AMD is one of only a handful of companies capable of designing cutting-edge AI accelerator chips, putting it at the center of the biggest technology spending wave in decades. Hyperscalers — the giant cloud companies like Microsoft, Google, and Meta — are spending hundreds of billions of dollars building AI infrastructure, and AMD is actively competing for that budget against Nvidia. At a moment when the world is scrambling for AI computing power, AMD's ability to win even a small share of that market translates into enormous revenue growth.
How does it make money?
AMD makes money by selling chips across three main business lines. Its Data Center segment — which includes AI accelerators like the MI300X and server CPUs — is now its largest and fastest-growing division, driven by cloud companies buying AI hardware. The Client and Gaming segment covers processors for laptops, desktops, and gaming consoles like the PlayStation 5 and Xbox Series X, though gaming has slowed recently. The Embedded segment sells chips baked into industrial and communications equipment. Overall revenue jumped from $25.8B to $34.6B in the latest year, a roughly 34% increase, with the Data Center segment doing the heavy lifting.
Why do investors care?
The core investment argument for AMD is that it is the most credible challenger to Nvidia in the AI chip market, and even gaining a 10-15% share of that market would be transformational.
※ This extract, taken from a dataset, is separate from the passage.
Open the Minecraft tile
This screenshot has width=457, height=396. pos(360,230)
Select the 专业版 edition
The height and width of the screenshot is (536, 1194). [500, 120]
AMD's MI300 series AI accelerators have received strong early reviews, and major customers including Microsoft and Meta have publicly committed to deploying them. For the thesis to work, AMD needs to keep up with Nvidia's relentless product cadence, win more large-scale AI deployment contracts, and sustain its CPU market share gains against Intel. If AI infrastructure spending continues to grow and AMD executes, the revenue runway is still very long.